DOCUMENT EXTRACT.
* * * * * * *

We’re In This Together
For the past 14 years, Polly Kahn has served as Vice President for Learning & Leadership Development at the League of American Orchestras, where she oversaw the League’s artistic, learning, and leadership development programs and services, including the Orchestra Leadership Academy, Emerging Leaders Program, National Conference, Getty Education and Community Investment Grants, Music Alive new music program, constituent services, programs for emerging orchestra executives, online learning, and self-assessment tools for orchestras. Prior to her time with the League, Polly was Director of Education at the New York Philharmonic, and worked in education positions at the 92nd Street Y and Lincoln Center.
As Polly prepared to step down from her position at the League, she wrote a wonderful piece for Symphony magazine, which I featured on Polyphonic a few months ago. She described many of the ongoing symphonic community engagement programs around the country, and spoke with such an optimistic voice.

* * * * * * *

DATA PROVIDED.
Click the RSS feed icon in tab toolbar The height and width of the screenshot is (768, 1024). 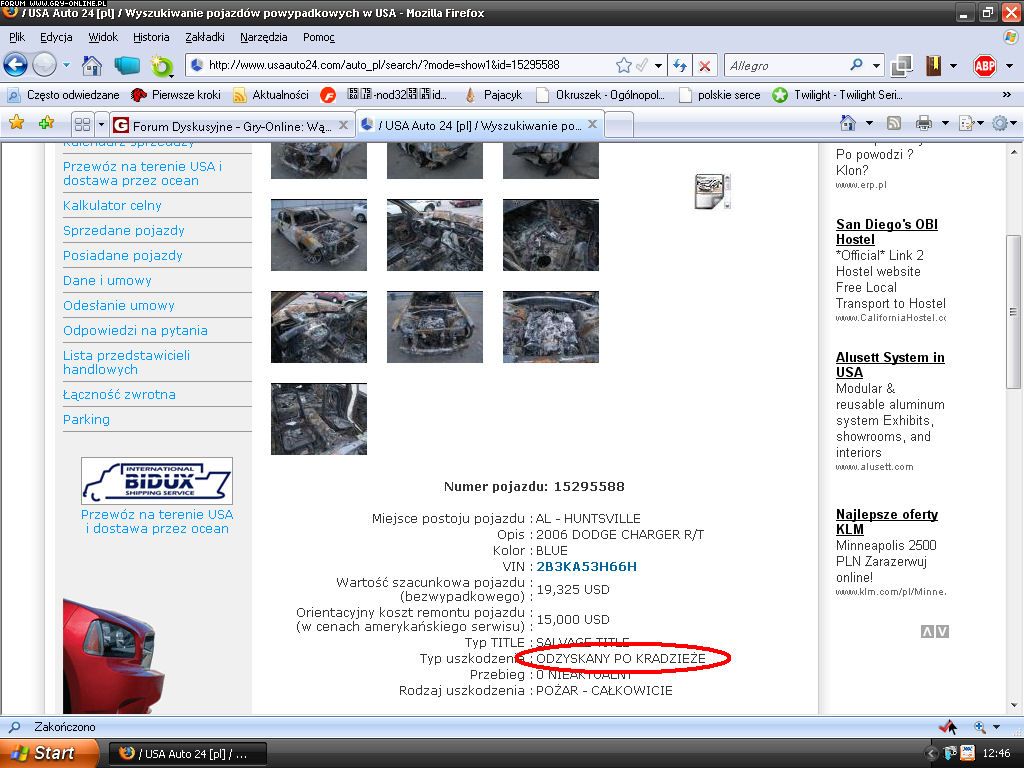[894, 123]
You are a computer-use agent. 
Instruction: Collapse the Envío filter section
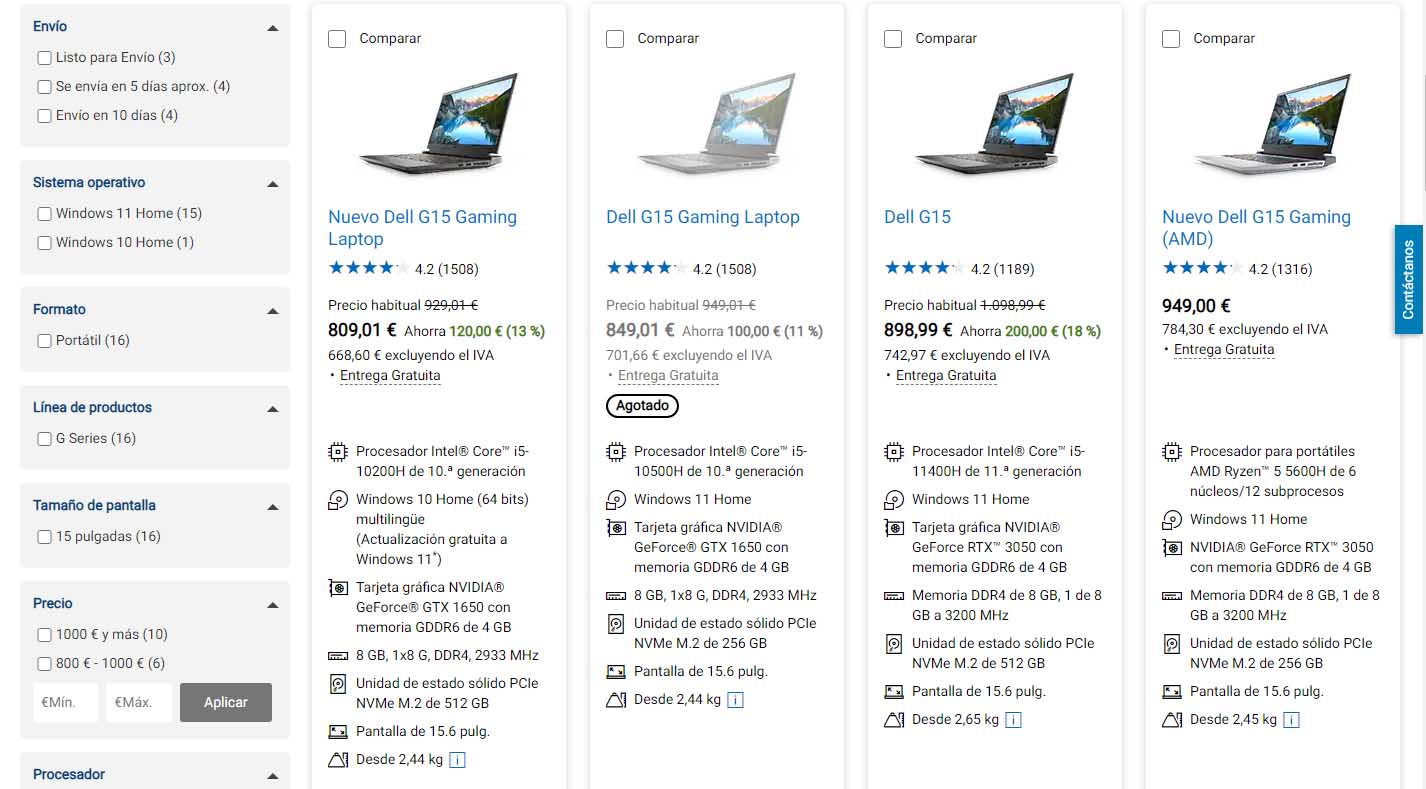pos(272,28)
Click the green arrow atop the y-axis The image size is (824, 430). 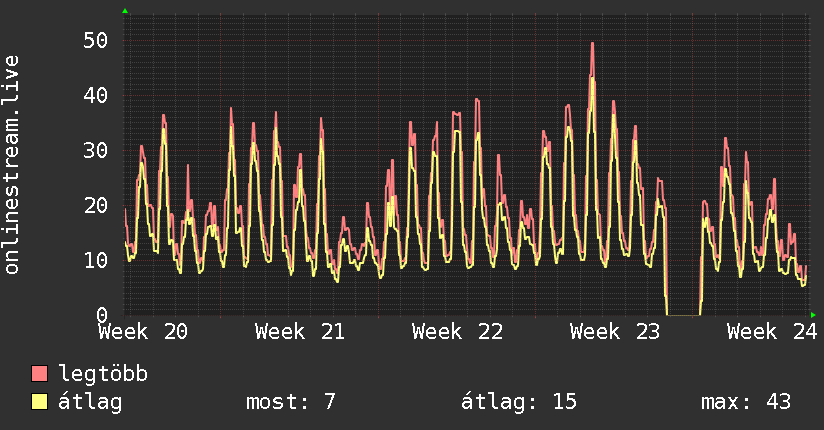tap(125, 11)
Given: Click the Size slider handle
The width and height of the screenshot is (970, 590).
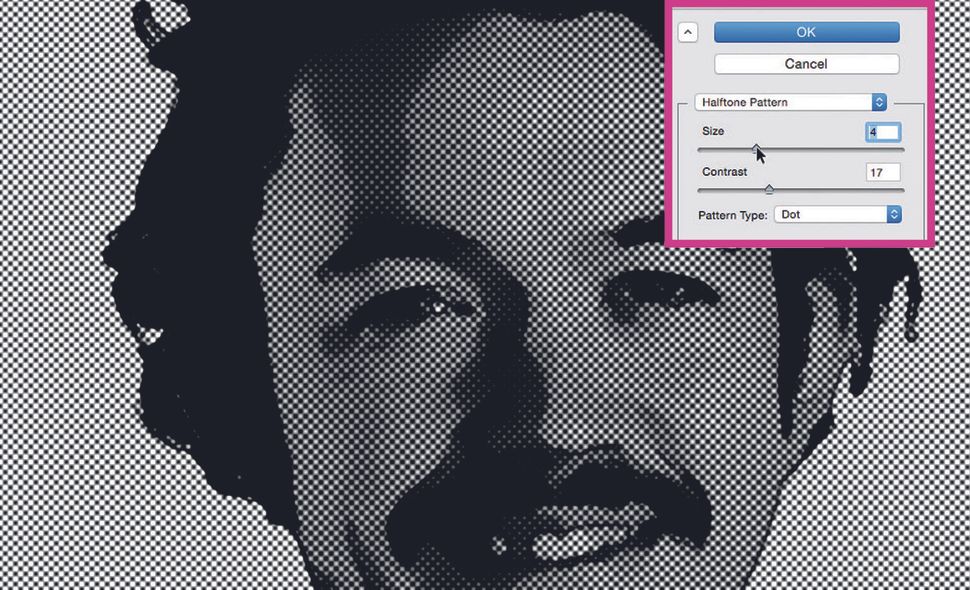Looking at the screenshot, I should point(757,148).
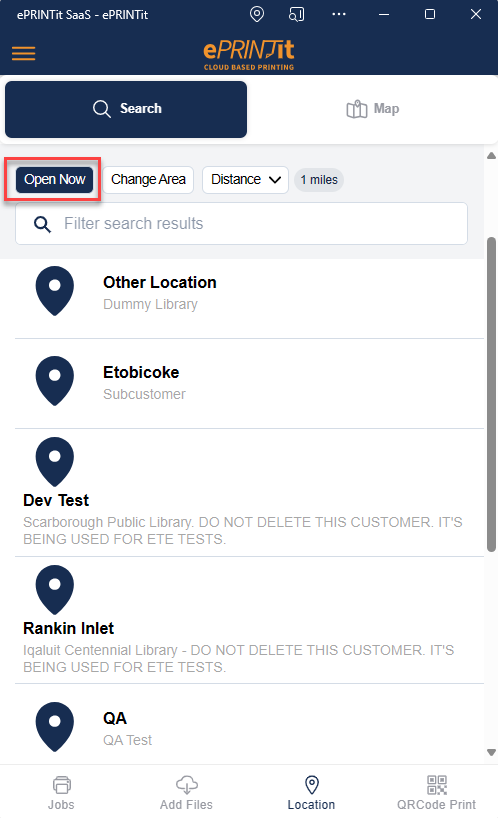498x818 pixels.
Task: Go to Add Files in bottom bar
Action: click(186, 792)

* * * * * * *

PROBLEMS AND TASKS.
a) Answer these questions using the piece about Polly Kahn:
(i) How many years has she served as Vice President for Learning & Leadership Development at the League of American Orchestras?
(ii) For which magazine did she write a piece as she prepared to step down?
(iii) What position did she hold at the New York Philharmonic?
b) Return everything in the entries from the line containing "Given: Click the Size slider handle" down to the last line of the entries, word for word, leaving out the pictures.
The text and the entries are unrelated to each other.

RESPONSE LIST.
a)
(i) 14 years
(ii) Symphony magazine
(iii) Director of Education

b)
Given: Click the Size slider handle
The width and height of the screenshot is (970, 590).
Looking at the screenshot, I should point(757,148).
498x818 pixels.
Task: Go to Add Files in bottom bar
Action: click(186, 792)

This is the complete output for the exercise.